Einkommensschwache Langzeitmieter sind anfällig für die AfD
Die Ergebnisse zeigen, dass vor allem einkommensschwache Langzeitmieter in städtischen Gebieten stärker zur AfD neigen, wenn die Mietpreise in ihrem Wohnumfeld steigen. Die Wahrscheinlichkeit, dass diese die AfD unterstützen, wächst demnach um bis zu vier Prozentpunkte, wenn die durchschnittlichen Mieten in ihrer Nachbarschaft um einen Euro pro Quadratmeter steigen. Bei Mietern mit höherem Haushaltseinkommen sowie Wohneigentümern ist der Effekt in der Studie dagegen umgekehrt. „Wenn Mieten steigen, profitieren manche von den Aufwertungsprozessen. Andere nehmen diese Entwicklungen hingegen als sozio-ökonomische Bedrohung wahr. Letztere neigen verstärkt der AfD zu“, sagt Cohen.
Interessant: Selbst wenn Menschen mit weniger Geld nicht persönlich akut von Mieterhöhungen betroffen sind, beeinflusst dies ihre Haltung zur AfD: „Sie empfinden steigende Mieten in ihrem Wohnumfeld als latente Bedrohung für ihren sozialen und wirtschaftlichen Status.

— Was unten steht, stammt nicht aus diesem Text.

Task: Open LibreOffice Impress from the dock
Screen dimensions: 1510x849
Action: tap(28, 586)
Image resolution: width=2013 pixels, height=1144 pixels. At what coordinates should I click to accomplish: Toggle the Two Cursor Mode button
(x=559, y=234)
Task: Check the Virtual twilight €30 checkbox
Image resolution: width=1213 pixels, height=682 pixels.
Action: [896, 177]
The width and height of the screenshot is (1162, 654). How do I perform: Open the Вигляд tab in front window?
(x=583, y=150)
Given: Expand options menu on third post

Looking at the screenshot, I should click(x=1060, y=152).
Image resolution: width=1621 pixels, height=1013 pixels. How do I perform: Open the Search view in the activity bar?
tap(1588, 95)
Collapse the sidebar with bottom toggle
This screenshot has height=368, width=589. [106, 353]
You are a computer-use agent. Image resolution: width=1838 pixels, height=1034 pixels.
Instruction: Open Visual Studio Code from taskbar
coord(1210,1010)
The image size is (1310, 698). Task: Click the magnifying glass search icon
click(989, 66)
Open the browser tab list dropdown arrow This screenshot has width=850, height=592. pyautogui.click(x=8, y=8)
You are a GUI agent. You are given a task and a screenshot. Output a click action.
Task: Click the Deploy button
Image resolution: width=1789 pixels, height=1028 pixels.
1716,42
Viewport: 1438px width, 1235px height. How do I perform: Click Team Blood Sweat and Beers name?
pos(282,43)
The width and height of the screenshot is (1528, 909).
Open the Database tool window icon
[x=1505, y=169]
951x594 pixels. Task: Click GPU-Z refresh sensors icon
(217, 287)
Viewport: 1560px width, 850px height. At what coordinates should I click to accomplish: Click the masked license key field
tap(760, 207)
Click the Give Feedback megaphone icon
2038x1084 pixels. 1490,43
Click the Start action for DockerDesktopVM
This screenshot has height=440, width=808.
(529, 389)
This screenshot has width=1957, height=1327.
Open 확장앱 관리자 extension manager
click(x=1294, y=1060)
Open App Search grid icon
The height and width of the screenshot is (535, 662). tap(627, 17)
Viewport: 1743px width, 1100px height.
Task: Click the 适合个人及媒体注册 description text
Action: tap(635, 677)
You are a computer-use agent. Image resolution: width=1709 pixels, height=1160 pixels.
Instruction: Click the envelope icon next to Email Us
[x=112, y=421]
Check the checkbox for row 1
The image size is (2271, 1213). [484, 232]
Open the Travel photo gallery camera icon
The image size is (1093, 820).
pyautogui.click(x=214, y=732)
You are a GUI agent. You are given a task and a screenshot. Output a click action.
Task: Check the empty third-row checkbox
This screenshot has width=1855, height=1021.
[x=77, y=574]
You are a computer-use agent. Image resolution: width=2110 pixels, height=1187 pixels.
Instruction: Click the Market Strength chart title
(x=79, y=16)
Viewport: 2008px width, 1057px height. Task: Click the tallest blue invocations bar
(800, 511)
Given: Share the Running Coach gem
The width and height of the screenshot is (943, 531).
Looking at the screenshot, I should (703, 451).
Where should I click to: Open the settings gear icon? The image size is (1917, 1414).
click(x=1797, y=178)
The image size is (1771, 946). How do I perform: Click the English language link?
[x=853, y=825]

Von den daraus resultierenden sozialen Abstiegsängsten profitieren Parteien des rechtsradikalen Spektrums “, so der Politikwissenschaftler. Dass die AfD programmatisch keineswegs für eine Wohnungsmarktpolitik stehe, die den Druck auf Mieter in Ballungszentren abschwächen würde, spielt demnach für die meisten Menschen offenbar keine Rolle.
AfD war bei der Europawahl auch in den Städten sehr erfolgreich
Die höchsten Zustimmungsraten hat die AfD bisher in der Regel da, wo die Mieten eher niedrig sind: im ländlichen Bereich. Steigende Mieten und die daraus resultierenden Ängste sind nach Ansicht von Cohen und seinen Kollegen ein Grund, warum die AfD auch in den Zentren Zustimmung erfährt. „Die stärksten Effekte für die AfD sehen wir bei einkommensschwachen Menschen, die schon lange in Ballungsräumen wohnen, in denen die Mieten in den vergangenen Jahren besonders stark gestiegen sind“, erklären die Forscher.
Diese Menschen könne die AfD für sich gewinnen. „Angesichts der hohen Zustimmungswerte für die AfD im ländlichen Raum wird oft die Frage vernachlässigt, warum die AfD mitunter auch in boomenden Gegenden zweistellige Ergebnisse einfährt. Wir stellen fest, dass die ungleich verteilten Folgen der Mietmarktentwicklung eine wichtige Erklärung für dieses Phänomen sind“, sagt Cohen.